**MATERIAL SHOWN**
=====

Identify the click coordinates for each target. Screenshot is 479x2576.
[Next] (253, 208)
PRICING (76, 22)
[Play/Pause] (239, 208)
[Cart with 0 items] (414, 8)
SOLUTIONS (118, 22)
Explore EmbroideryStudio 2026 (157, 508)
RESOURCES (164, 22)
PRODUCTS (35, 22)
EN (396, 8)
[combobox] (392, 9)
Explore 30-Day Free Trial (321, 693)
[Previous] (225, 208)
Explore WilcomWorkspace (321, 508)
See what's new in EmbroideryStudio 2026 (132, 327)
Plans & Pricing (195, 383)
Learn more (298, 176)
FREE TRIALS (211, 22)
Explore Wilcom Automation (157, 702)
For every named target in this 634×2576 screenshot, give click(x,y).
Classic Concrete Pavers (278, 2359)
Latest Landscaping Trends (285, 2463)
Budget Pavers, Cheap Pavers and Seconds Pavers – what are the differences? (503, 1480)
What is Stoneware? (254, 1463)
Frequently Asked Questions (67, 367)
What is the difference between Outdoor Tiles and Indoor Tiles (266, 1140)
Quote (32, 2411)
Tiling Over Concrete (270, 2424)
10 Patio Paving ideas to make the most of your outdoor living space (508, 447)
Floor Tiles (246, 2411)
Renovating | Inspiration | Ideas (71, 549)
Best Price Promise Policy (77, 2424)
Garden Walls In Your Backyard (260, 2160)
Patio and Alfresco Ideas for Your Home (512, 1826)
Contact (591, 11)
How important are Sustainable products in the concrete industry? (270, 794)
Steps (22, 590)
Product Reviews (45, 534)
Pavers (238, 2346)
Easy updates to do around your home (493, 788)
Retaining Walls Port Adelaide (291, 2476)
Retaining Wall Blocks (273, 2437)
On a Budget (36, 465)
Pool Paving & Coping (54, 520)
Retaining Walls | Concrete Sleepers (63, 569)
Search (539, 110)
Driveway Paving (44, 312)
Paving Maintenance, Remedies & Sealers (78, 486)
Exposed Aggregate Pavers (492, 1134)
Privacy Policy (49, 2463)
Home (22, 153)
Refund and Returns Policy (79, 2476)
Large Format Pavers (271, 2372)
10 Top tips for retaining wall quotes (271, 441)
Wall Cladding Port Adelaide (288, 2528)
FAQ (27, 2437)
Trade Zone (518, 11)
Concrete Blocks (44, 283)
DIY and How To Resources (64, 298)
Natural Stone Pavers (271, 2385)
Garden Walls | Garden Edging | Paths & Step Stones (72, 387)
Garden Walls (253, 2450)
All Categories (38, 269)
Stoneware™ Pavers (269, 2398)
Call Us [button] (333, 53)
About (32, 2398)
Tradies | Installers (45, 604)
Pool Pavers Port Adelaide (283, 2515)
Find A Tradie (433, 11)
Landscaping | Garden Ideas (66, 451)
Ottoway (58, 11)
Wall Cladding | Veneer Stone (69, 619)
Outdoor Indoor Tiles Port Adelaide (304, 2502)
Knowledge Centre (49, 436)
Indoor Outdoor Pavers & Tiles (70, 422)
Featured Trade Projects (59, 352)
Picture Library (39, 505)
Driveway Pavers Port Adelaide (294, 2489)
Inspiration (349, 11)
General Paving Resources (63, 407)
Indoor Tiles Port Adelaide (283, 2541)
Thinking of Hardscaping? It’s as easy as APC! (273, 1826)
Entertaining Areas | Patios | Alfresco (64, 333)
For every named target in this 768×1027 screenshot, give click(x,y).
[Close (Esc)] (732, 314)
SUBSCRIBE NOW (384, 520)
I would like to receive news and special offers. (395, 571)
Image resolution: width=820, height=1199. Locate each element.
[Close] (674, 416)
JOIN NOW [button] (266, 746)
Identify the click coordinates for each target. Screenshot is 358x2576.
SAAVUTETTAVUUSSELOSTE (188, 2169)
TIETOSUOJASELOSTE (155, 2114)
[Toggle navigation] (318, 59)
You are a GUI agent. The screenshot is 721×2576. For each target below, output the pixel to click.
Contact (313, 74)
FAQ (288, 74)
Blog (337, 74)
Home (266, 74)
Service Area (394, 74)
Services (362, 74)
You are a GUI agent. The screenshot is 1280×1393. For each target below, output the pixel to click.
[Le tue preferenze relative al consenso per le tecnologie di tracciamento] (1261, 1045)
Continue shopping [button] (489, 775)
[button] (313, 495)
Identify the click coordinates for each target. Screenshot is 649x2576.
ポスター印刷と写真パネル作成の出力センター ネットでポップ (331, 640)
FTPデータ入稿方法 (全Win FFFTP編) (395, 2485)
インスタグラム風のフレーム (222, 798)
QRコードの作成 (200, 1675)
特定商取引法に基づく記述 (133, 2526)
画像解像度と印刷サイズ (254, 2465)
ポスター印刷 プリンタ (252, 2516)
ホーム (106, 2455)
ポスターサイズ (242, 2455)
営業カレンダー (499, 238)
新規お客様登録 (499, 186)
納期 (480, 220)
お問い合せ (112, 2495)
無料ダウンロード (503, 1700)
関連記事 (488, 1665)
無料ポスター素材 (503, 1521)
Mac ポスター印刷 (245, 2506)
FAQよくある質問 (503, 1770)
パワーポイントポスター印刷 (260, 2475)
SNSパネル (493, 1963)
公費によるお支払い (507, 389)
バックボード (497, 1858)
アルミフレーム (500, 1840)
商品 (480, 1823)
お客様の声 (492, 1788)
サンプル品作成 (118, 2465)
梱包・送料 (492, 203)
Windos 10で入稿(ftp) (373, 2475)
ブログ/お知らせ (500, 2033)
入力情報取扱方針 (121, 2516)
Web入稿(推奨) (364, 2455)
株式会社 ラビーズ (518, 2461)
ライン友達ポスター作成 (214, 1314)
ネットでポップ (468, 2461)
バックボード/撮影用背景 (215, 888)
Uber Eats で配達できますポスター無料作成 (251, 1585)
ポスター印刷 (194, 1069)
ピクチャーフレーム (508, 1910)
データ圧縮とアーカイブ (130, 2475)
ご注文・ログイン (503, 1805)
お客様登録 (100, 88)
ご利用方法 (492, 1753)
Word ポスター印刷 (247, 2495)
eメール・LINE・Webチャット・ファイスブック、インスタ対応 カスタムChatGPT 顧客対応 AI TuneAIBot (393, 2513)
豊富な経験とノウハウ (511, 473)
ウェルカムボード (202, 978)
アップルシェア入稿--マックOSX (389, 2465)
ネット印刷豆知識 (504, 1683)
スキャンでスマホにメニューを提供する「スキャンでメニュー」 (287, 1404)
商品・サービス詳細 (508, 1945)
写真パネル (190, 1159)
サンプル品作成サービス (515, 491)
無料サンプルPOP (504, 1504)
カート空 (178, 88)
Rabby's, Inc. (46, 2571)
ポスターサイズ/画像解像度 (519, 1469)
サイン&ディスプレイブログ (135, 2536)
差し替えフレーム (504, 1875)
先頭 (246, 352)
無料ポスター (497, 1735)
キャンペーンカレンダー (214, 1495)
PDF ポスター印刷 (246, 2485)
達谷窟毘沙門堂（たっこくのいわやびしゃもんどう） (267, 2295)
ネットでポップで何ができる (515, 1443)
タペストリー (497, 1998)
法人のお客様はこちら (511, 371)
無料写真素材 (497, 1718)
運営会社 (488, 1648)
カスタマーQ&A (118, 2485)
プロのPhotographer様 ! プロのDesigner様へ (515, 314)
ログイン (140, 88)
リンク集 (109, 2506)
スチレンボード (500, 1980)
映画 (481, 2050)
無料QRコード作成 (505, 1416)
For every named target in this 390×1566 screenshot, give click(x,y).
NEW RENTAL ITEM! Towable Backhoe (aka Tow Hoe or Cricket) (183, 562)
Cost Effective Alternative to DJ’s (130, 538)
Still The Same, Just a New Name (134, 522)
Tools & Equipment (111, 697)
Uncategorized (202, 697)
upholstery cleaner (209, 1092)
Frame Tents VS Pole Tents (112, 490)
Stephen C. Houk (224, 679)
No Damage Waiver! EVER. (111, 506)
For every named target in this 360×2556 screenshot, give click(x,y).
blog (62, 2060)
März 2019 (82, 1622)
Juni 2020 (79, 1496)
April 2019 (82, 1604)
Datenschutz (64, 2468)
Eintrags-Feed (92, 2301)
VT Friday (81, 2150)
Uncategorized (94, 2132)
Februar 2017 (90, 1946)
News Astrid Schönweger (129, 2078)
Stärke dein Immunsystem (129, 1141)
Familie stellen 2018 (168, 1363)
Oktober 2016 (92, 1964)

=====

**INSTRUCTIONS FOR THE TASK**
Beginning with the line holding "You are a GUI agent. The screenshot is 1280×1393." and ending with the line holding "無料ダウンロード (503, 1700)", write out the stretch of material above exactly; add no further lines.

**EXERCISE ANSWER**
You are a GUI agent. The screenshot is 1280×1393. For each target below, output the pixel to click.
[Le tue preferenze relative al consenso per le tecnologie di tracciamento] (1261, 1045)
Continue shopping [button] (489, 775)
[button] (313, 495)
Identify the click coordinates for each target. Screenshot is 649x2576.
ポスター印刷と写真パネル作成の出力センター ネットでポップ (331, 640)
FTPデータ入稿方法 (全Win FFFTP編) (395, 2485)
インスタグラム風のフレーム (222, 798)
QRコードの作成 (200, 1675)
特定商取引法に基づく記述 (133, 2526)
画像解像度と印刷サイズ (254, 2465)
ポスター印刷 プリンタ (252, 2516)
ホーム (106, 2455)
ポスターサイズ (242, 2455)
営業カレンダー (499, 238)
新規お客様登録 (499, 186)
納期 (480, 220)
お問い合せ (112, 2495)
無料ダウンロード (503, 1700)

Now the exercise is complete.